Yuko Murata paints desolate landscapes featuring rocky crags and bare trees, or animals and birds placed within those sceneries. Using the restrained color palette of whites, blacks and washed-out blues, Murata gives these paintings on wooden panel the impression of being almost monochromatic, yet her bold and distinct brushstrokes hold sway over the surface of the works. She has recently taken up Japanese painting in the traditional medium of sumi (black ink) and has been fascinated with works especially by painters in the Edo period of the 18th-century. Through the choice of leaving portions of the panel blank and her preference for austere subject matter like barren landscapes, Murata’s paintings share an aesthetic and emotional connection with historic forms of Japanese artistic expression.

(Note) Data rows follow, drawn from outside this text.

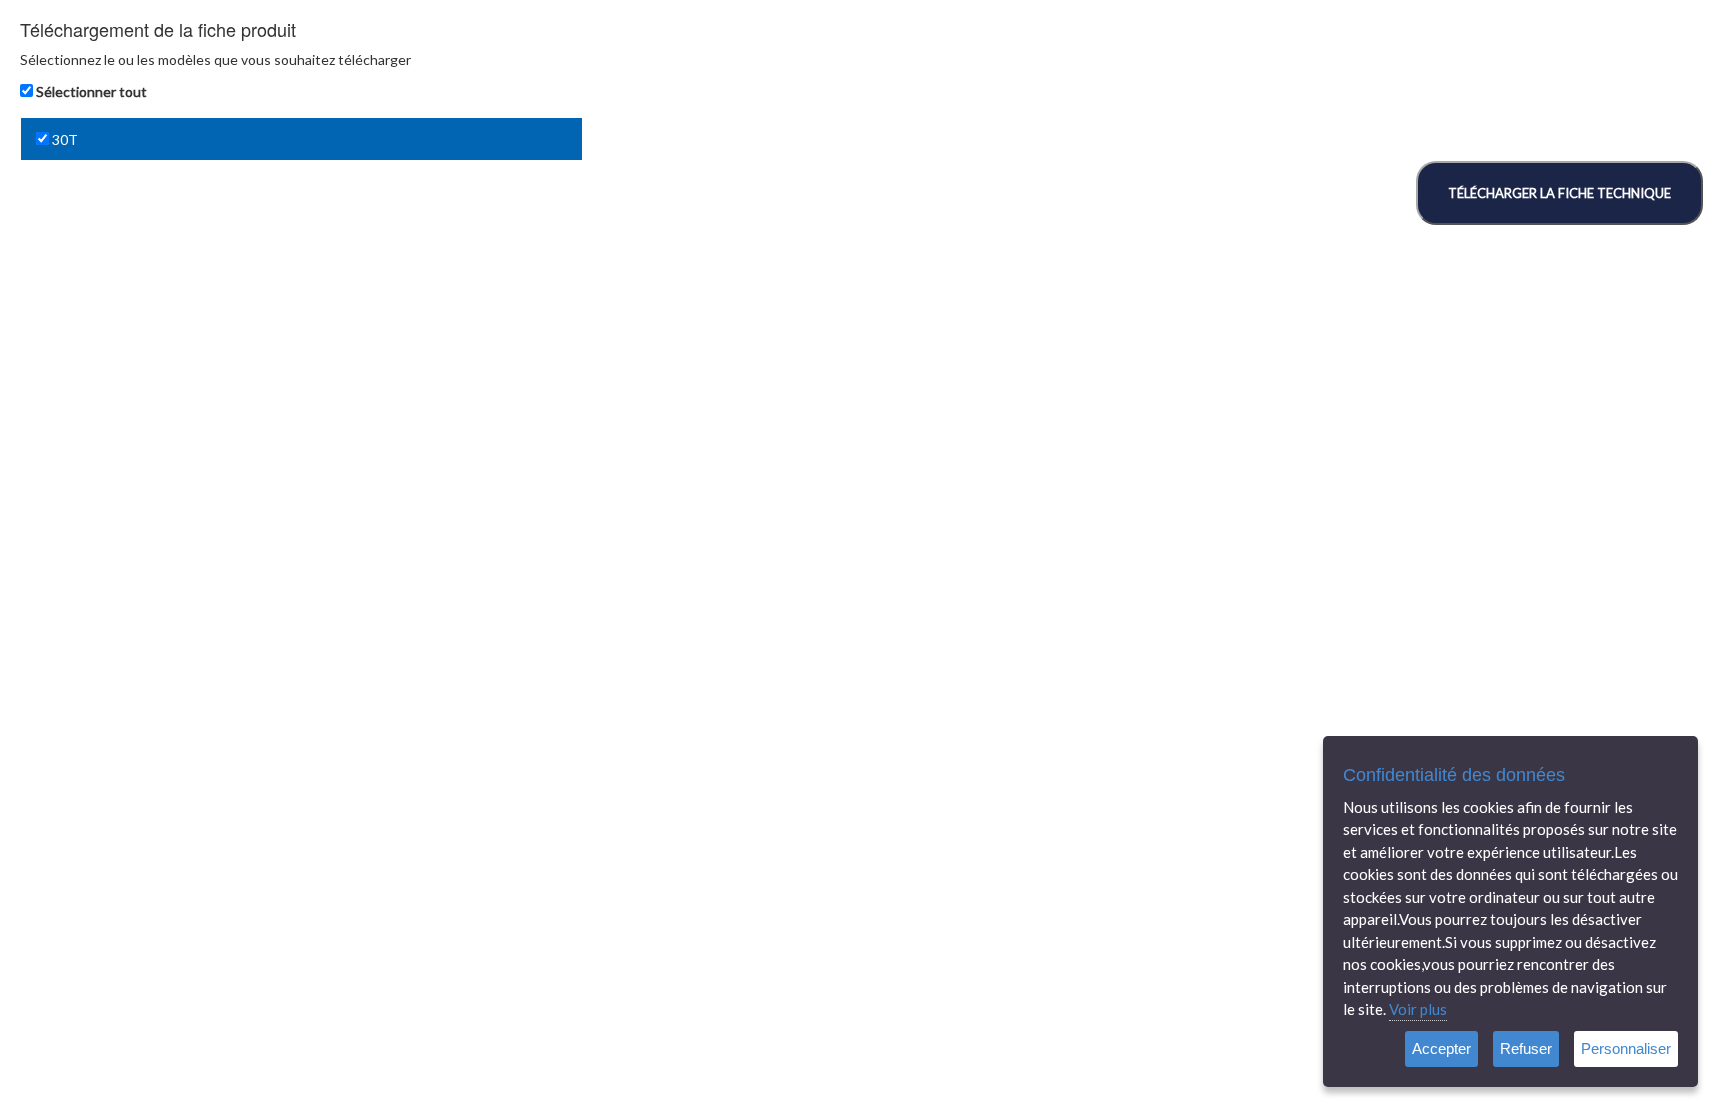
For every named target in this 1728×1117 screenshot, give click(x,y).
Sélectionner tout (91, 91)
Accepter (1441, 1048)
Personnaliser (1626, 1048)
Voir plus (1418, 1009)
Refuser (1526, 1048)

In this age of reproduction, Murata, like many other contemporary artists working today, bases her paintings on photographs culled from various printed materials. These photographs, which originally appeared in travel books, pamphlets or illustrated encyclopedias, are a form of inviting visual information on fascinating unexplored places and animals all over the globe that are not often seen firsthand. Murata uses these photographs of idealized landscapes as a source of inspiration, simplifies the motifs she finds within them, and translates them into her unique visual language to construct her own imaginary world.
Murata’s paintings, which exclude human figures, make the viewer feel a certain sense of rigorousness. Yet, thanks to a tinge of a rounded edge and the flattened and softened forms of the painted motif, she captures landscapes and animals as adorable subjects that inhabit her personal sphere.